When you finally make the decision to move forward with starting a business, you and your business partner may have vigorously shaken hands, hugged and celebrated your coming venture. Over the years, you and your partner may have established a thriving company and met many of your business-related goals. However, times change, and the desires of individuals change as well.
You or your partner may have reached a point where continuing on as a partner in the business is no longer the desirable course of action. If you established your company as a partnership when you chose your business structure, one partner leaving could mean that your enterprise needs to dissolve. If you or the other partner wants to continue the business alone, changing the structure to a sole proprietorship or other entity may be necessary.
Dissolving a partnership
When it comes to ending a partnership, it is important to know that the partnership will first need to dissolve and then be terminated. Hopefully, when your business first started, you created a partnership agreement that addressed the possibility of dissolving the partnership or having one partner withdraw. If so, you can follow the procedures outlined in that agreement to help the process and transition go more smoothly.

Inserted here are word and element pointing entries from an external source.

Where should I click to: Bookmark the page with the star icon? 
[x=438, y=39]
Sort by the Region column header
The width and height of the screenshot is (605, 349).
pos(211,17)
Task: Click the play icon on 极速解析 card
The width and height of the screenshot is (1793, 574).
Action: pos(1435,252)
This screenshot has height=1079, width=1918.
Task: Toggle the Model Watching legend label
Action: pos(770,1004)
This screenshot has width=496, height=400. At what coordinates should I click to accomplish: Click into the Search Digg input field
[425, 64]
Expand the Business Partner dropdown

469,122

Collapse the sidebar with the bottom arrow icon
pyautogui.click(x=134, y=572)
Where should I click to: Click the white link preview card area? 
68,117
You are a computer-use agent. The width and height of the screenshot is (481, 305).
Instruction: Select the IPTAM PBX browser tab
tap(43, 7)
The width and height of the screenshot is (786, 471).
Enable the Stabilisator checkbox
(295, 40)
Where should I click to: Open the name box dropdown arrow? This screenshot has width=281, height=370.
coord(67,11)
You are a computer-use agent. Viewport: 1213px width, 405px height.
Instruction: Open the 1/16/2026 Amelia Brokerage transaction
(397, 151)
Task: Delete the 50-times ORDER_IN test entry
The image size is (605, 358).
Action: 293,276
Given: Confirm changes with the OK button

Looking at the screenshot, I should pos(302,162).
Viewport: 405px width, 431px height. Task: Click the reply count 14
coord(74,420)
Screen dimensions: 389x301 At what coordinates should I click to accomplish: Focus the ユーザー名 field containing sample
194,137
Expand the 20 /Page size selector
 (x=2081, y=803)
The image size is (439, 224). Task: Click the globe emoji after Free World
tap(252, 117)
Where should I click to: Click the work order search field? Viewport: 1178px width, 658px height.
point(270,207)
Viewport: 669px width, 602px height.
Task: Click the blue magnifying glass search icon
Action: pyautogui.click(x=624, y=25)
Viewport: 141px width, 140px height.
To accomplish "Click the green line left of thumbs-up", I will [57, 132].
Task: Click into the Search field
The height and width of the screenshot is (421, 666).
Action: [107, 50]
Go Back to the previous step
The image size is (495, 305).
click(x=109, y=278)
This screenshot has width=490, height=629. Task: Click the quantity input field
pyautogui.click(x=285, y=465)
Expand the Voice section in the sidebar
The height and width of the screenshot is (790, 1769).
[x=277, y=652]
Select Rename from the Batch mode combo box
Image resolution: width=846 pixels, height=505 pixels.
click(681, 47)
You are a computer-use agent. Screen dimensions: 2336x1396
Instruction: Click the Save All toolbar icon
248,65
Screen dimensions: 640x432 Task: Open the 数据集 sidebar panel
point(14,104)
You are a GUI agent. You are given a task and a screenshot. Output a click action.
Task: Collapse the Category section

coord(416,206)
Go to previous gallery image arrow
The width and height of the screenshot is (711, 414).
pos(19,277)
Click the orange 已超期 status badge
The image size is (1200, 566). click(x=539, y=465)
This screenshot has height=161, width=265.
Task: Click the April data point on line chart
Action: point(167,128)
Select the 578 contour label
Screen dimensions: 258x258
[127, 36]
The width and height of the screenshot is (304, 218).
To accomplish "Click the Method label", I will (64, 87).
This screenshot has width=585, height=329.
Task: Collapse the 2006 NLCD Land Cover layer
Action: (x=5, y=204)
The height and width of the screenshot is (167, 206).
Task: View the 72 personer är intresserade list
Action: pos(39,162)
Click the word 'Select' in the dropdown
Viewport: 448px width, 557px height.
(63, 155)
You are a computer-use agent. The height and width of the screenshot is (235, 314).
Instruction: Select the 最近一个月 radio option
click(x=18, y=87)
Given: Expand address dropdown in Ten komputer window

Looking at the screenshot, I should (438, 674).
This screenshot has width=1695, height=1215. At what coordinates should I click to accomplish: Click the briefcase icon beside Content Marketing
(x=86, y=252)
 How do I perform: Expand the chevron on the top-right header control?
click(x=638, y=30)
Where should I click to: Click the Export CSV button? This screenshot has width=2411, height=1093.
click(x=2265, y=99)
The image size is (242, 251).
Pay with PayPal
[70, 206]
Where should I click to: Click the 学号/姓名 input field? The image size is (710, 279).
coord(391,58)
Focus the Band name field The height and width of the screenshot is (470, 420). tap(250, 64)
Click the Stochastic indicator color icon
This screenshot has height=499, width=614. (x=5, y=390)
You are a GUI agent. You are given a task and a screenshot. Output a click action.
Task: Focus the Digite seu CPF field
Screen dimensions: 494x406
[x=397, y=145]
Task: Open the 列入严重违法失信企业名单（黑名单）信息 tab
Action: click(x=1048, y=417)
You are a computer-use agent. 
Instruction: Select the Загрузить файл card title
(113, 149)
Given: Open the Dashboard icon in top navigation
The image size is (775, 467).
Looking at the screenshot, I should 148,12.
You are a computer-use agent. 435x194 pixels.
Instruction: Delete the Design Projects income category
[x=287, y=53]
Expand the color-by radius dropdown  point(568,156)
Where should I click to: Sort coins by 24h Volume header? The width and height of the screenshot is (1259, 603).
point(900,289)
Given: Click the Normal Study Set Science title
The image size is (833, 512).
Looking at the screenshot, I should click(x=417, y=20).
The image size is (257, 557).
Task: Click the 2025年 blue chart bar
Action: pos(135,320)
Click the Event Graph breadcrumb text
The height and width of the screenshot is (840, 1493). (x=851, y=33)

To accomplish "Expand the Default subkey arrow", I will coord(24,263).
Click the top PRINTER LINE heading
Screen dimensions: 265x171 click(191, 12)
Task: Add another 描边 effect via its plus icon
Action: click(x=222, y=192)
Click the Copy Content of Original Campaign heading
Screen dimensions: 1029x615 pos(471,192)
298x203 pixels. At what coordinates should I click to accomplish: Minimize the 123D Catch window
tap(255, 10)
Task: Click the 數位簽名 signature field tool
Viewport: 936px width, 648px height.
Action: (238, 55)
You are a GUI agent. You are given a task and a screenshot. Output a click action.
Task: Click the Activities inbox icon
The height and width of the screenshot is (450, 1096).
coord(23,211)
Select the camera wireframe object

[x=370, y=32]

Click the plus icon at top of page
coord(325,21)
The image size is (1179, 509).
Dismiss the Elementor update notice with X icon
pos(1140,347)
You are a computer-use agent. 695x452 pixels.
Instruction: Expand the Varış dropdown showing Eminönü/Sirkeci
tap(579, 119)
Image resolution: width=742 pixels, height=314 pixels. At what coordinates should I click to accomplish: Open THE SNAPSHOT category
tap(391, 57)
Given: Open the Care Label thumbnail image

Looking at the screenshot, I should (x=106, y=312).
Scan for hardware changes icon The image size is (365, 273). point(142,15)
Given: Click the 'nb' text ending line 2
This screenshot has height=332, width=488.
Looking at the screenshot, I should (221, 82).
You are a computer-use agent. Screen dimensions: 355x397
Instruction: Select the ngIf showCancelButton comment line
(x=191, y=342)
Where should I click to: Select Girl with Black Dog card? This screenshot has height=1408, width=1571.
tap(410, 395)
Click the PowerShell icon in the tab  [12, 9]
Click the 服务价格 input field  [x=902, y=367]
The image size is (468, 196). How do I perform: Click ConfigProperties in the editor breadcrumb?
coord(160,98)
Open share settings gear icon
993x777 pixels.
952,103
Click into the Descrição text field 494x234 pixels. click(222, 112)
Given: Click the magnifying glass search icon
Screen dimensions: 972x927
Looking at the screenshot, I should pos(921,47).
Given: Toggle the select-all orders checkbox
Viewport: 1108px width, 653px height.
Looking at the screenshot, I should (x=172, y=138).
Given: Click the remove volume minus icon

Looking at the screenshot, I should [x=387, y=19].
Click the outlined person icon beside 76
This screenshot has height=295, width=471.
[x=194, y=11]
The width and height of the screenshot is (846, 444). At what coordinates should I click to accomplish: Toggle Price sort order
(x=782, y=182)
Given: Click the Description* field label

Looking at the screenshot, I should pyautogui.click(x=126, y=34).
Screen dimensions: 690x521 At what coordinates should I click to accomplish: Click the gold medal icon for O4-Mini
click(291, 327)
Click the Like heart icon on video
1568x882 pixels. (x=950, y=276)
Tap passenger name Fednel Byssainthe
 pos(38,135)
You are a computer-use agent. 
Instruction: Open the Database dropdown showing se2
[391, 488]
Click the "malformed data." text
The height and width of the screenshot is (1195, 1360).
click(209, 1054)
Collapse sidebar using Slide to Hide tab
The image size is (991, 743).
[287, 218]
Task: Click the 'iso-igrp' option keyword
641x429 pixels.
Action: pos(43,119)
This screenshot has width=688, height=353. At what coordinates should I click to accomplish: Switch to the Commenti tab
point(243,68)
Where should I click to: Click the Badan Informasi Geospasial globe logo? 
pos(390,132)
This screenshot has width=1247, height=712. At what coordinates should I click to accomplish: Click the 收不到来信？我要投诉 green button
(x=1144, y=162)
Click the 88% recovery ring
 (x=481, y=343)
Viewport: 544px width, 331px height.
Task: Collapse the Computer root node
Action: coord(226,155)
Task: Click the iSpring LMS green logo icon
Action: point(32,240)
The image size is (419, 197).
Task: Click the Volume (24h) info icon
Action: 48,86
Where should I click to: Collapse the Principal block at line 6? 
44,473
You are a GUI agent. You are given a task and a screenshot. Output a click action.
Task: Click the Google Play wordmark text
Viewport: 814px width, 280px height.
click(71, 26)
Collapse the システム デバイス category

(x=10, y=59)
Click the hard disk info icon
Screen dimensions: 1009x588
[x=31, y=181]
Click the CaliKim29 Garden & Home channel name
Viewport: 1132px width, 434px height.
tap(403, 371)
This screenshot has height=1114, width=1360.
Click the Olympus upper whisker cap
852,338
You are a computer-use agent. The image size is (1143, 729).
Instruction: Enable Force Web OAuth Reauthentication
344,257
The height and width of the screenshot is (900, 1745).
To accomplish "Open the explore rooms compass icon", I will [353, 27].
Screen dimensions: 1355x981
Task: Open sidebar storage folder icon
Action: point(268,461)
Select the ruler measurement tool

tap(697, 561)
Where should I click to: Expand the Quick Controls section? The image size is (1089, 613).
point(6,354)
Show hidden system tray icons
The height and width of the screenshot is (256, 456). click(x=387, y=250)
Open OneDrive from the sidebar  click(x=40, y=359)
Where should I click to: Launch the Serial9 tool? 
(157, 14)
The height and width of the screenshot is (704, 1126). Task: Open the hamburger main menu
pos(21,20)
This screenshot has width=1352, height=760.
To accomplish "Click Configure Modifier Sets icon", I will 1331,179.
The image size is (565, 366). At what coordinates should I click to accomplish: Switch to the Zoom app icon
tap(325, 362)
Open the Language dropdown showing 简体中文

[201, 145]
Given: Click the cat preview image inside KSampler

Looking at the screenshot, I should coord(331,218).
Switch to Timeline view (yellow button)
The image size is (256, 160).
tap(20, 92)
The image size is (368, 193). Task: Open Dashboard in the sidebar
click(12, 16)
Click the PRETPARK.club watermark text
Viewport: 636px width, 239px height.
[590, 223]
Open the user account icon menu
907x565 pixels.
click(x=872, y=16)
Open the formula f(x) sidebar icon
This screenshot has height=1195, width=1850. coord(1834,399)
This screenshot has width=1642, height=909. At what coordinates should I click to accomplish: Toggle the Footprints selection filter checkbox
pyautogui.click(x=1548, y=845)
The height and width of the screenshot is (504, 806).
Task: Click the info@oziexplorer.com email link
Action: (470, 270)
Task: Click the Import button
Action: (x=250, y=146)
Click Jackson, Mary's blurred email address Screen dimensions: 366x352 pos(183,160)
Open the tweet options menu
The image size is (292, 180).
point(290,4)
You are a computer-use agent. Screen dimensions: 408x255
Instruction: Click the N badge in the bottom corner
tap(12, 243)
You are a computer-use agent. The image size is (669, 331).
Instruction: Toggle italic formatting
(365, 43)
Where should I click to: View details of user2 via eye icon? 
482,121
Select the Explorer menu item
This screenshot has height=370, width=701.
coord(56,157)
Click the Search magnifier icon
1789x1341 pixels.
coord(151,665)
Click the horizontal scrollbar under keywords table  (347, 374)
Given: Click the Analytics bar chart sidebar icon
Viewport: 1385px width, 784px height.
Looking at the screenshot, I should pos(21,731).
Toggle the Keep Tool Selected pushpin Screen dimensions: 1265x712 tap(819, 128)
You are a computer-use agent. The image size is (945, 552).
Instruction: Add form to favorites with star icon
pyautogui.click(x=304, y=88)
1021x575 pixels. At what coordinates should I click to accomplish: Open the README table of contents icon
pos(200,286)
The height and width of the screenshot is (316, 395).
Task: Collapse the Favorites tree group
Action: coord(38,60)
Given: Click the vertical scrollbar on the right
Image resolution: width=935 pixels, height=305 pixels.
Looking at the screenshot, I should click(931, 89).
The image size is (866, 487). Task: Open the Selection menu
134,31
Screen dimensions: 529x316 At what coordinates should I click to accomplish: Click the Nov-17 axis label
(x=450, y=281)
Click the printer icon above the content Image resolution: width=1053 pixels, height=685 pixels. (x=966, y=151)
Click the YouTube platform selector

When dissolving the partnership is its entirety, you will need to notify the proper outside parties of the changes to your business. For example, if you registered your company with the state of New Jersey, you will need to follow state regulations for dissolving and ultimately terminating the partnership. Some steps involved with this process include the following:
- Filing a certificate of dissolution with the Secretary of State
- Filing the necessary tax returns and paying applicable taxes
- Handling any outstanding debts
- Allocating remaining assets to the respective partners
Though terminating a business partnership may be necessary, it can be a tricky process to complete.
Doing it right
You and your business partner certainly do not want anything to get in the way of ending the partnership as easily as possible. As a result, you may want to ensure that you have legal counsel throughout the process. Your attorney can advise you on the steps necessary to dissolve and ultimately terminate the partnership and how you can move forward with the business afterward if it is your wish to do so.